* PROBLEM TO SOLVE
Restate word for word the entries below, starting with the line with "Task: Retweet the BeritaKebakaran tweet" and continuing through the line with "Click the &syntax_set argument on line 18". Include both of those lines and no others.

[Stored data]
"""
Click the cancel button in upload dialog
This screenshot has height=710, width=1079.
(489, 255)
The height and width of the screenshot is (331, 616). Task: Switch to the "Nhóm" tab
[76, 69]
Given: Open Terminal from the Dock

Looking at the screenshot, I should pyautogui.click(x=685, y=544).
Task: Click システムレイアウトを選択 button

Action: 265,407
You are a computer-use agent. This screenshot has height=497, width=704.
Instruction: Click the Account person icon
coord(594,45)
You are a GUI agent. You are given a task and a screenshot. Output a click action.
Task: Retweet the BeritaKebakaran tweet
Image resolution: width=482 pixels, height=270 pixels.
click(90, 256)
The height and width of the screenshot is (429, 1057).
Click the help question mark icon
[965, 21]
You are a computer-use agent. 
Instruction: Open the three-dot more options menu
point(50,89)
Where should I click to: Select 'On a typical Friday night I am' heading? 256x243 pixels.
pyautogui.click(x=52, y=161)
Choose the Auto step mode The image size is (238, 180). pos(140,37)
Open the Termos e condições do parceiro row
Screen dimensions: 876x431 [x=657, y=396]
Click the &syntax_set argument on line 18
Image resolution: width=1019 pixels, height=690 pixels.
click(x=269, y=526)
"""
"""
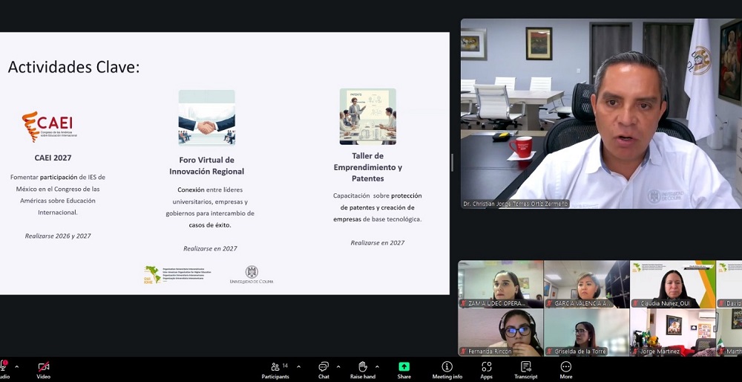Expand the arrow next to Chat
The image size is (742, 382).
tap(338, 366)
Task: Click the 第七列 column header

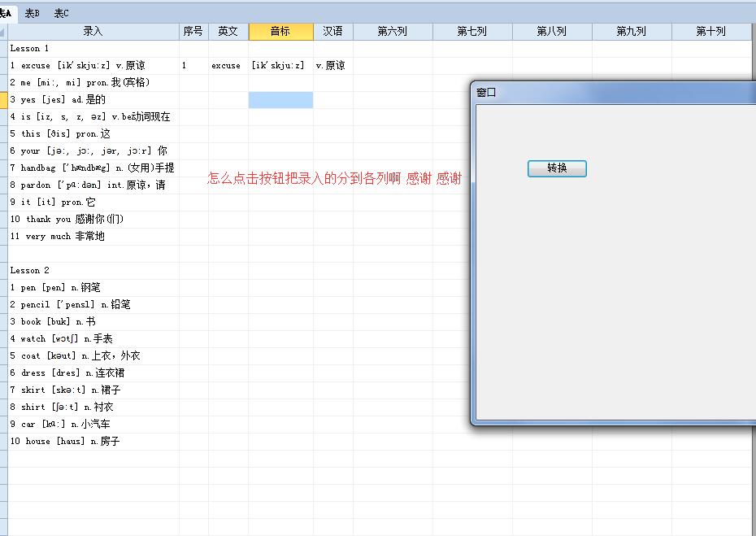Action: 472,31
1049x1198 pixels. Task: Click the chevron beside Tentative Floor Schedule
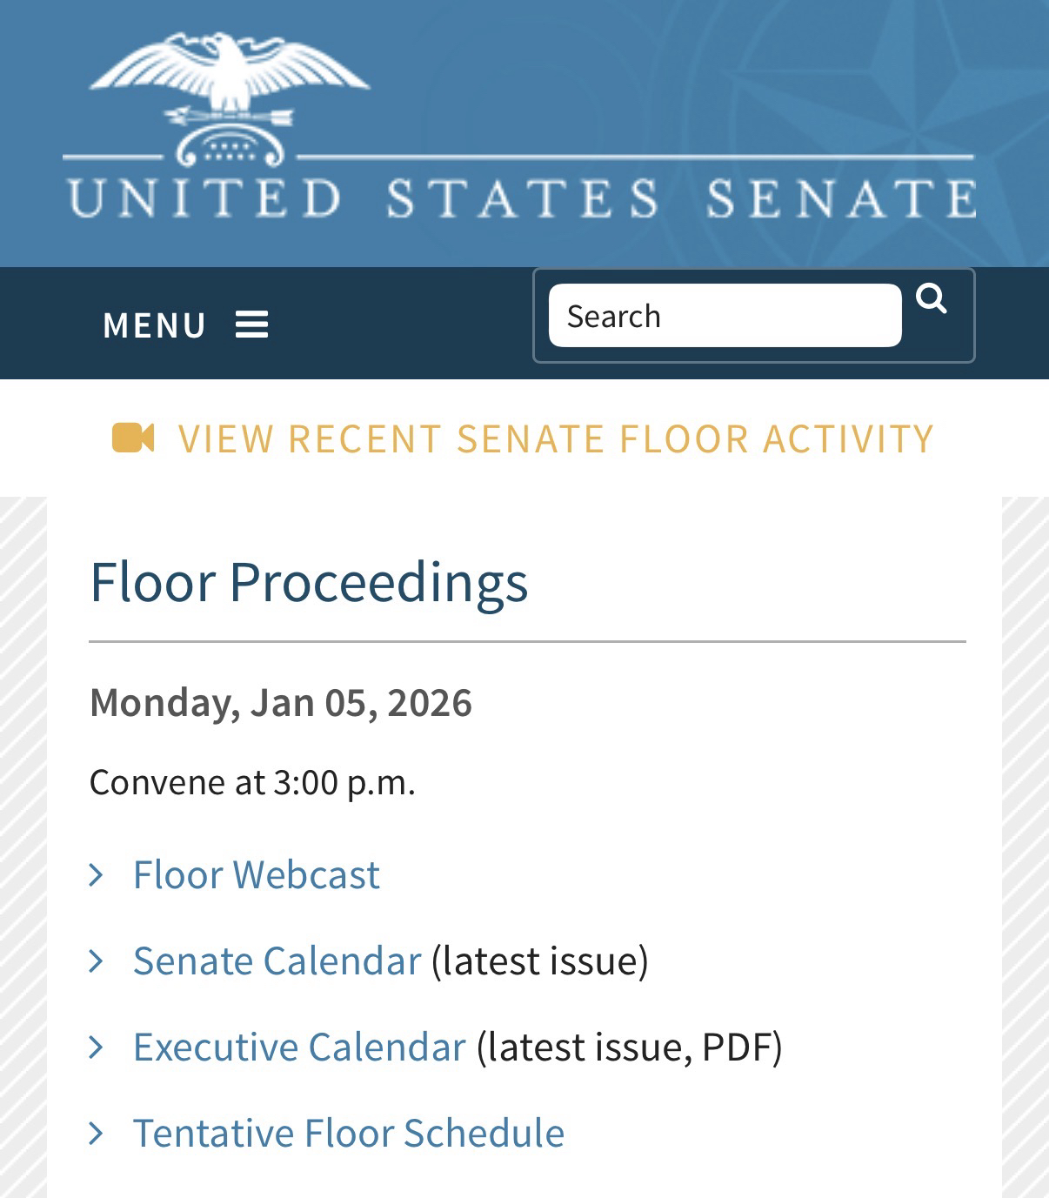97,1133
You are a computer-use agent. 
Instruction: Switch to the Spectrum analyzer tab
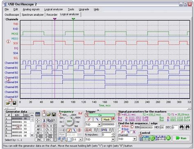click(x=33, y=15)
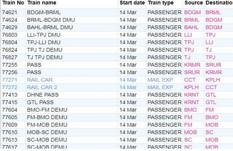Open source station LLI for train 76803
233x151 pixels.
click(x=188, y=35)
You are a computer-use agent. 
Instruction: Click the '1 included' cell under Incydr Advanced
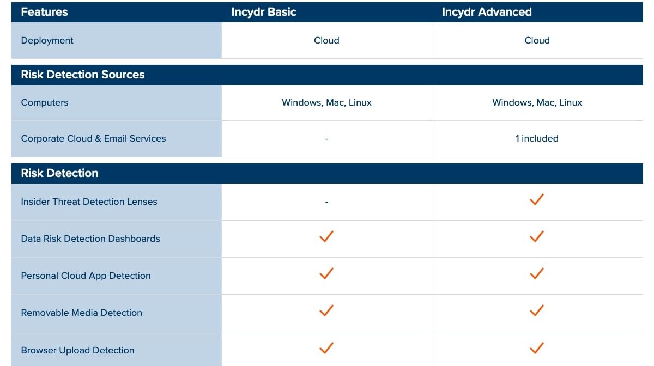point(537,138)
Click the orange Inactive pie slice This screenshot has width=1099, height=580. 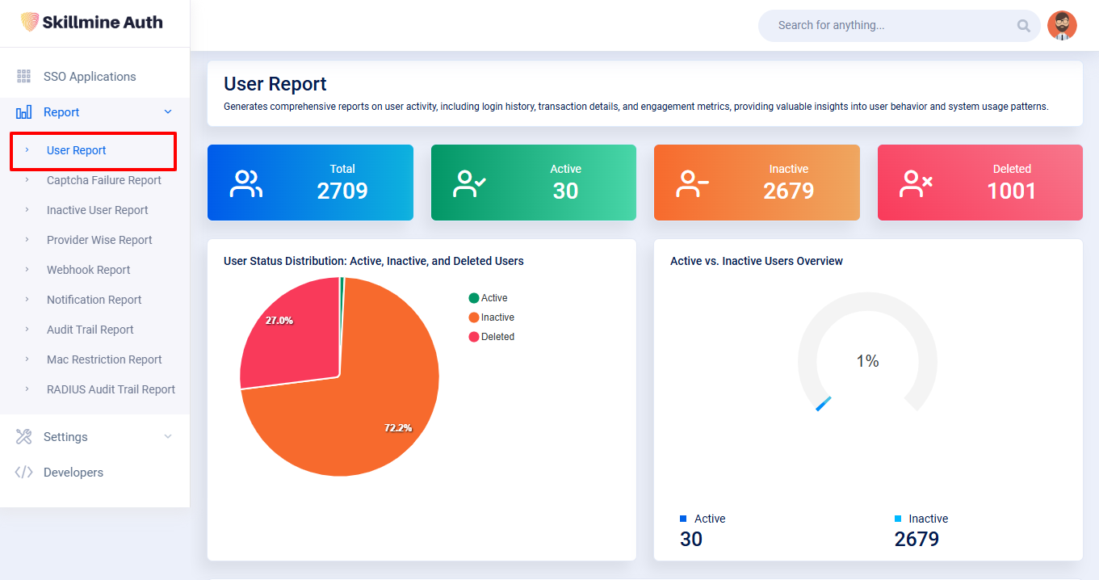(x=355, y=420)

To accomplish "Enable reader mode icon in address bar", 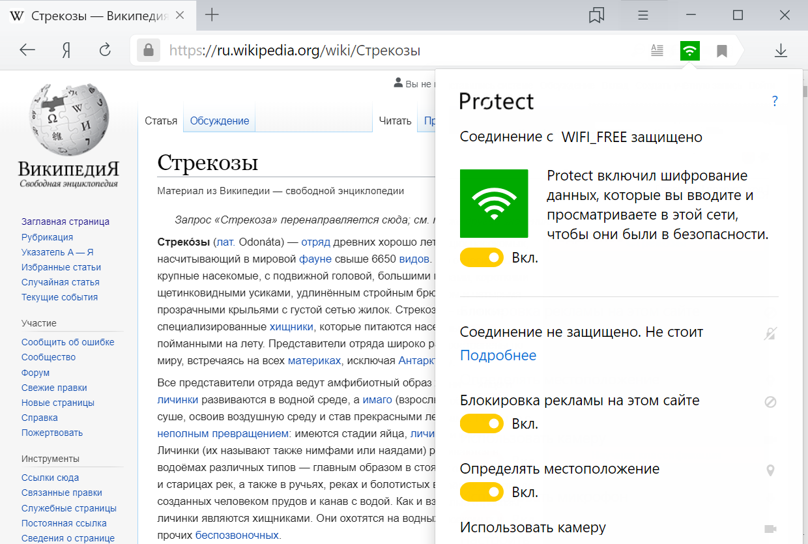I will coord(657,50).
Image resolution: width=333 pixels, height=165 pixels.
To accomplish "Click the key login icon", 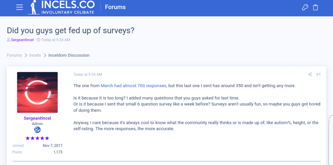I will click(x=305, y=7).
"""
* TASK RESULT
Task: Retweet the BeritaKebakaran tweet
Image resolution: width=482 pixels, height=270 pixels.
click(90, 256)
The height and width of the screenshot is (429, 1057).
Click the help question mark icon
[965, 21]
You are a computer-use agent. 
Instruction: Open the three-dot more options menu
point(50,89)
Where should I click to: Select 'On a typical Friday night I am' heading? 256x243 pixels.
pyautogui.click(x=52, y=161)
Choose the Auto step mode The image size is (238, 180). pos(140,37)
Open the Termos e condições do parceiro row
Screen dimensions: 876x431 [x=657, y=396]
Click the &syntax_set argument on line 18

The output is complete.